Pero hoy no quería hablarles de los bandoleros locales de aquella época, aunque curiosamente otros bandoleros de más actualidad han vuelto a dar el visto bueno a otro asalto urbanístico en la zona del Cortijo de San Bernabé, sino que quería relatarles que he visto salir a Antonio del bloque de enfrente cargado con cuatro bolsas de basura.

Con Antonio me he cruzado algunas noches cuando paseo a mi perro y, como él solo no puede, le ayudo a abrir uno de los dos contenedores de la basura para que tire la bolsa principal y después pueda depositar alguna botella de vidrio y un par de bolsas con muchos plásticos en sus respectivos destinos.

No estoy muy seguro, pero creo que Antonio vive en el tercero, justo en uno de esos bloques de enfrente de la avenida América, y esta noche, en la que sopla fuerte el viento de levante, lo he visto salir a regañadientes del portón cargado y más inseguro que nunca. No me equivoco si les digo que anda más cerca de los ochenta que de los setenta y que un aire que debió sufrir no hace mucho le dejó la pierna derecha algo arrastrada.

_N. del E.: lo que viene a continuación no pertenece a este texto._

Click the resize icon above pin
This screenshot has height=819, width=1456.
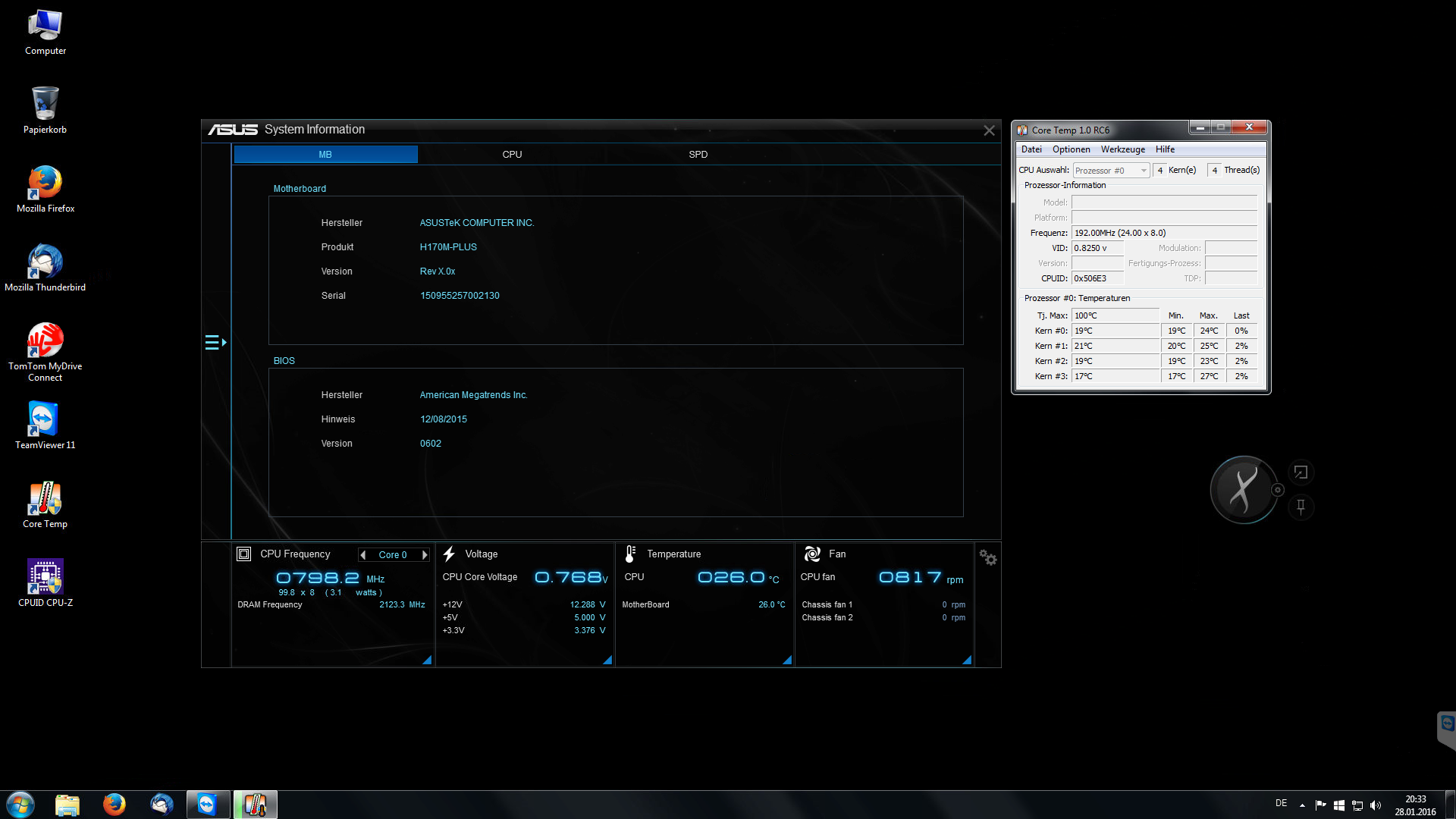click(x=1301, y=472)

Pero la noche está regularcilla y el trabajador de Urbaser no ha pasado hoy con la furgoneta naranja para dejar las asquerosas tapaderas abiertas con trozos de palos de fregonas o bastidores de ventanas rotas y, aunque el pedal del contenedor funcionara, aunque éste de enfrente fuera el único pedal de contenedor que funcionara en Algeciras, Antonio no podría pisarlo con su patita chunga.

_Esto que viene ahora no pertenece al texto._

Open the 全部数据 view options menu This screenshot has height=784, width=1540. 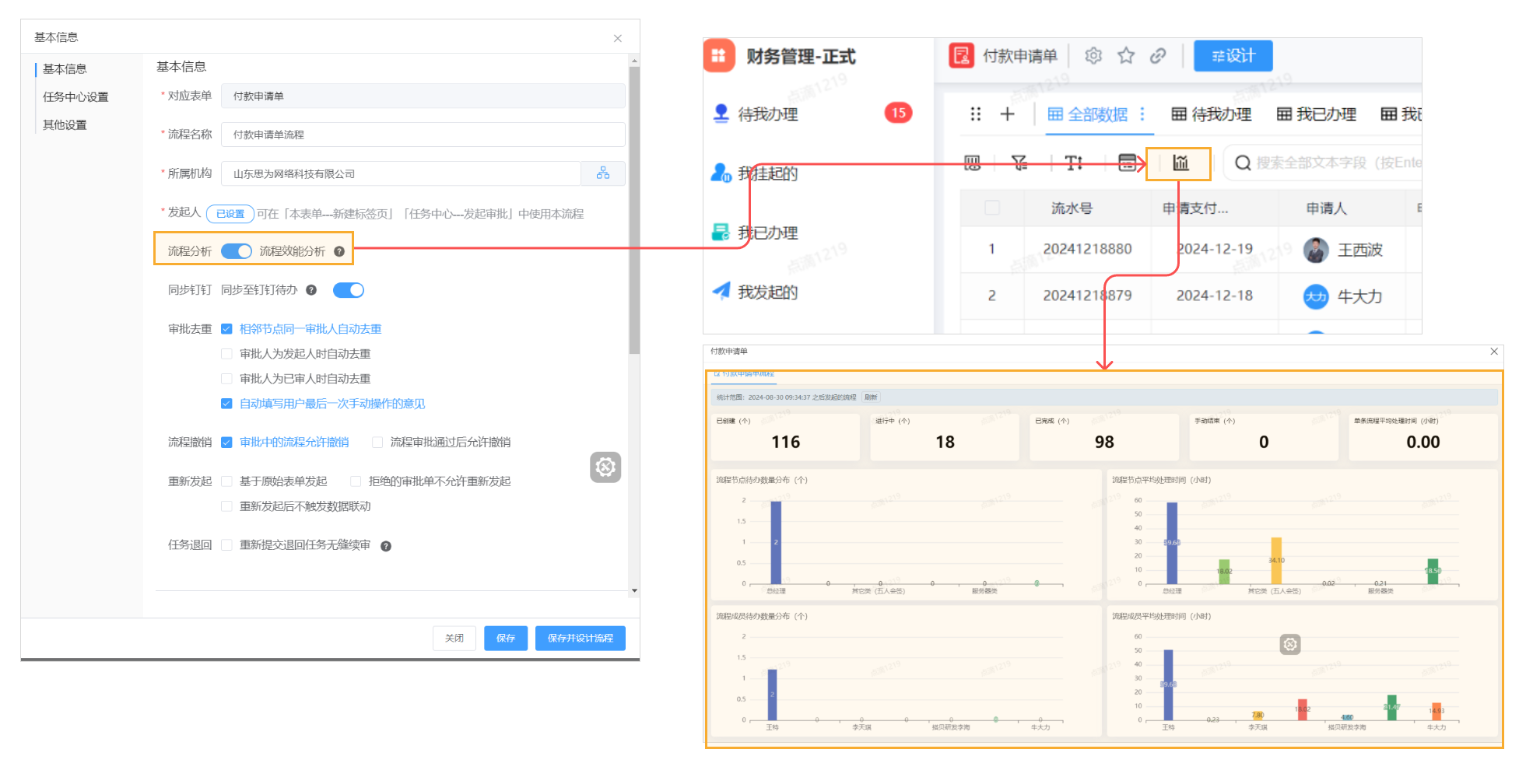[1142, 114]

Estoy por salir y echarle una mano porque Antonio va a acabar en el suelo, ya he visto otras veces que no es persona de tirar la bolsa en el suelo junto a los contenedores y que hace juegos de malabares para cumplir con las normas, porque a cumplidor nadie gana a mi vecino Antonio.

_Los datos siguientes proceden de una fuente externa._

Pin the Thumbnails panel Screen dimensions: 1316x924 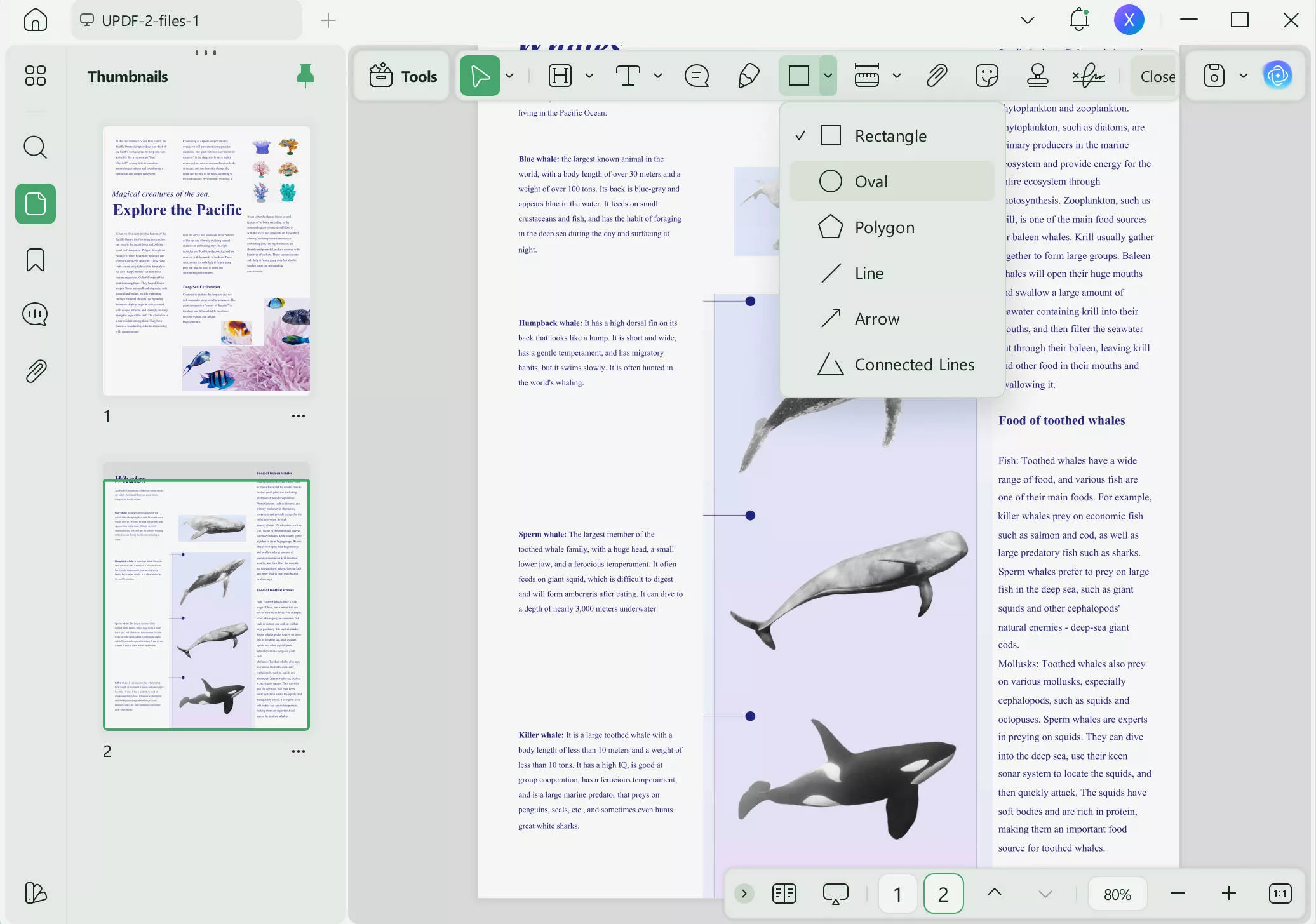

Así que aquí me tienen pasadas las diez de la noche en zapatillas de la casa en medio de la calle, hablando con mi vecino sobre la asquerosidad de estos contenedores de tercera mano que tenemos en Algeciras, y dando gracias porque otros muchos algecireños ni siquiera tienen estos cacharros indignos a su alcance. Porca miseria.